If there’s a distinct segment games haven’t actually crammed, it’s lazy Sunday morning telly. Something for when your gran’s spherical, with a scorching cuppa and the mild patter of a lightweight bathe tapping in opposition to the home windows. This week, Dovetail Games are flicking the channel over to Great British Railway Journeys, a Train Simulator spin-off that’s delivering Michael Portillo’s frightfully English BBC Two collection to Steam on March fifth.
Ooh, it’s all so awfully Tory, isn’t it? Pass the biscuits, Michael.
Great British Railway Journeys is a licensed spin-off from Dovetail’s Train Simulator collection. But reasonably than painstakingly recreating each final cab, carriage and commuter line in Britain, GBRJ has hand-picked 5 routes from the George Bradshaw’s Handbook, a “comprehensive tourist guide” of the nation’s railways launched in 1840 and the impetus behind the present’s escapades.

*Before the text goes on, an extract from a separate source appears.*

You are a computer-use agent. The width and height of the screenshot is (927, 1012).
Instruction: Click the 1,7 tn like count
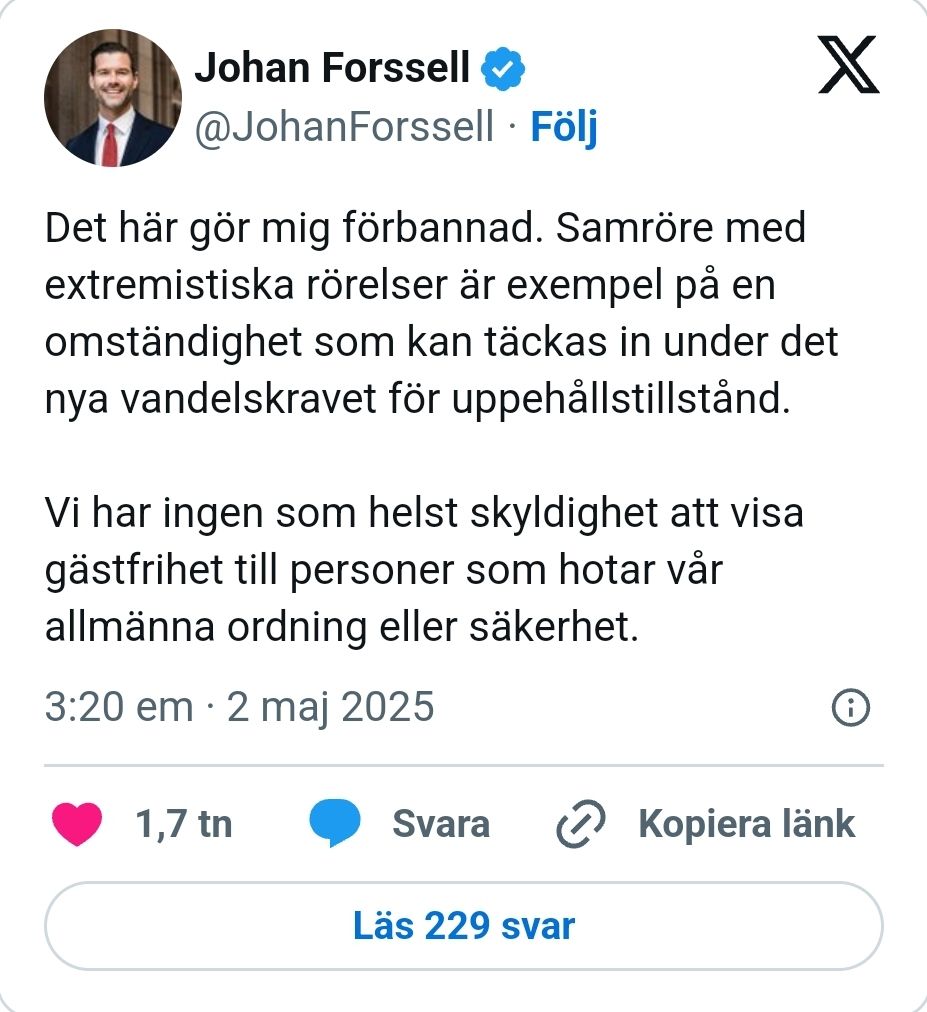click(x=183, y=825)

Unfortunately, it doesn’t sound like presenter Michael Portillo will present dulcet commentary of your digital journeys himself. His involvement begins and ends with a PR soundbite, praising the “level of realism and extraordinary detail” of GBRJ, making it really feel “exactly like being in the driving seat of a train.”
I’d bloody nicely hope so, Michael. It’s a practice simulator.
Never actually understood what’s so nice about British practice rides, myself. Oh, we’ve received some beautiful views on the market, however they’re no precisely low cost. Costs me thrice as a lot to catch a practice all the way down to London because it does to fly, and that’s once we’re not getting circled at Berwick-Upon-Tweed due to all of the flooding. Even then, half the routes within the English North are nonetheless utilizing pacers, successfully an historical metal bus with some rail wheels slapped on.
Pending sheep on the road or additional flooding, Great British Railway Journeys will pull into Steam‘s station on Wednesday 4th.